The $20M is the additional receipts the 2026-27 budget adjustments raise above the MYEFO 2025-26 baseline. The total revenue impact of the policy is much larger — it's captured at MYEFO, not double-counted here.

But what if...

...I'm not near $3M now, but might be by retirement? The cap is indexed (see Myth 6) — meaning the $3M threshold rises over time with inflation/wages, so the bar moves up as your balance grows. If you're on track to hit it, you've got runway to plan. Check your projected balance with your fund's retirement calculator or Moneysmart's super calculator.

...should I move money out of super to dodge this?

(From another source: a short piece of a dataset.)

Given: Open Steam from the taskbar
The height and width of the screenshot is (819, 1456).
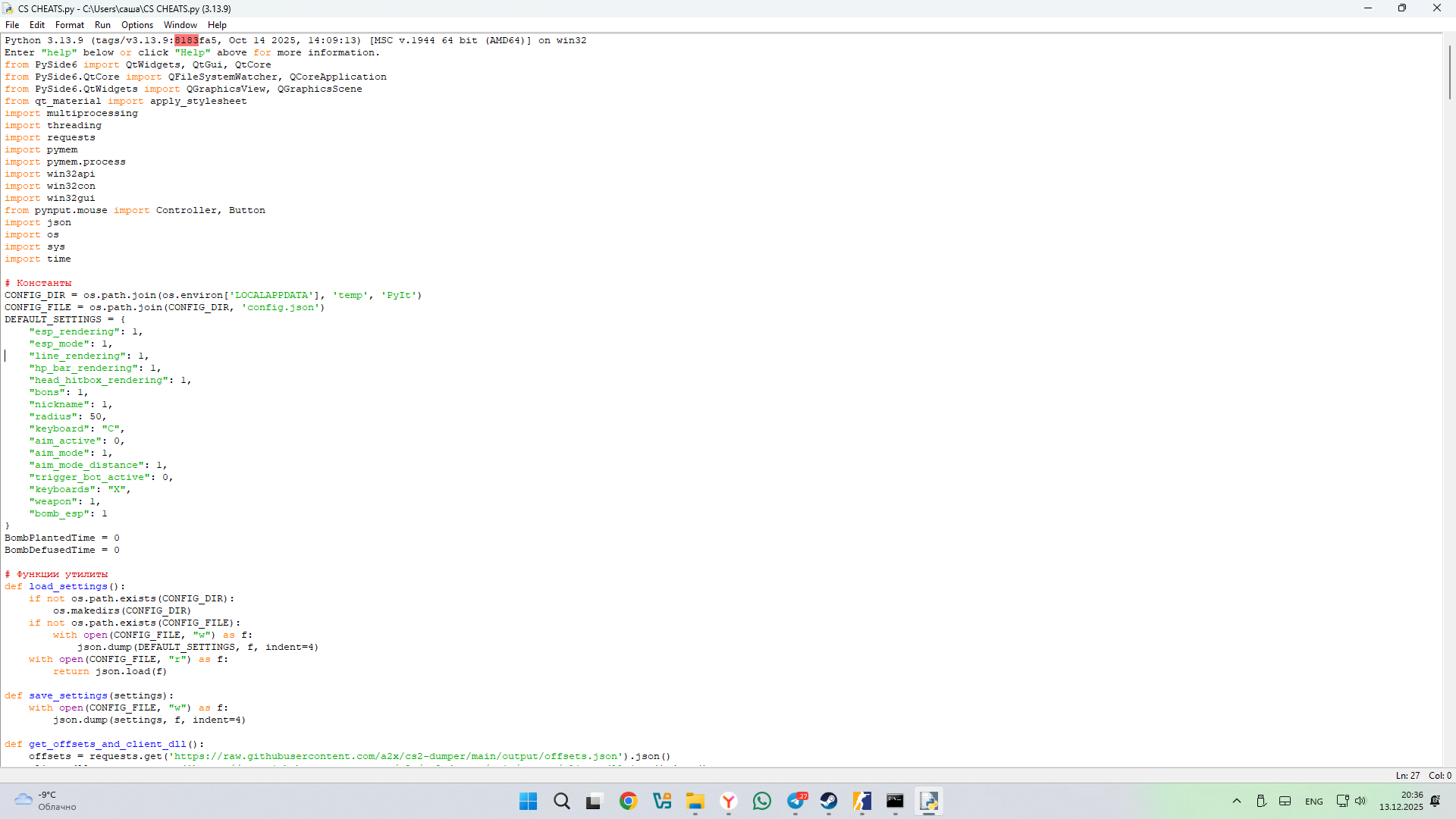Looking at the screenshot, I should point(828,801).
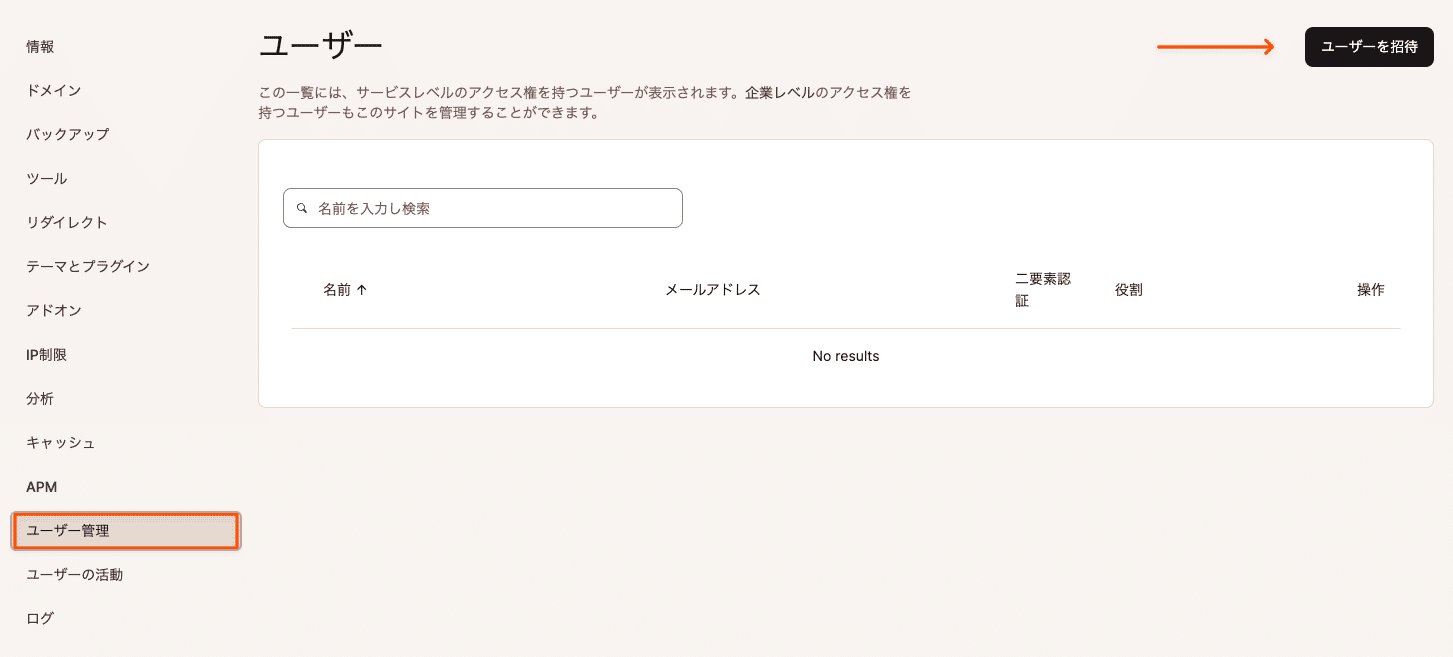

Probably not worth it for most people. Super is still the lowest-taxed wrapper in the system — 15% on earnings below $3M beats your marginal income tax rate (up to 45%) almost every time. Get advice before pulling money out; the tax saved outside super rarely beats what you'd lose by leaving the concessional rate.

...what about my SMSF? Same rules. Your SMSF balance counts toward your Total Super Balance just like an industry fund. No workaround. If your SMSF holds illiquid assets (property, farmland) and you're over $3M, talk to your accountant about liquidity — the extra tax bill is calculated on notional earnings, so you might need to free up cash to pay it.

...my partner and I have $2M each — are we hit? No. The cap is individual, not household. Two people on $2M each are both well under. (This is one reason couples often split contributions across both names.)

...I'm already retired and drawing a pension from super — am I affected? Only if your remaining Total Super Balance is above $3M. The cap looks at your balance on 30 June each year, regardless of whether you're in accumulation or pension phase.

...do I have to do anything to claim LISTO? No — it's automatic. The ATO works it out from your tax return and your super fund details, and pays it straight into your super account. Just make sure your fund has your tax file number.

Where genuine debate lives

  1. Whether the threshold should be lower ($2M) or higher ($5M) — strikes the policy balance differently.
  2. Whether indexation should be inflation, AWOTE, or something else.
  3. Defined benefit calculation methodology — is it fair across schemes?
  4. Whether SMSF liquidity issues warrant transitional provisions for farms/businesses held in fund.

A useful filter

  1. Under $3M TSB? No change.
  2. Above $3M? Additional tax on earnings of the portion above $3M.
  3. Low-income earner? LISTO is better now.
  4. Super or non-super wealth? This is super-only.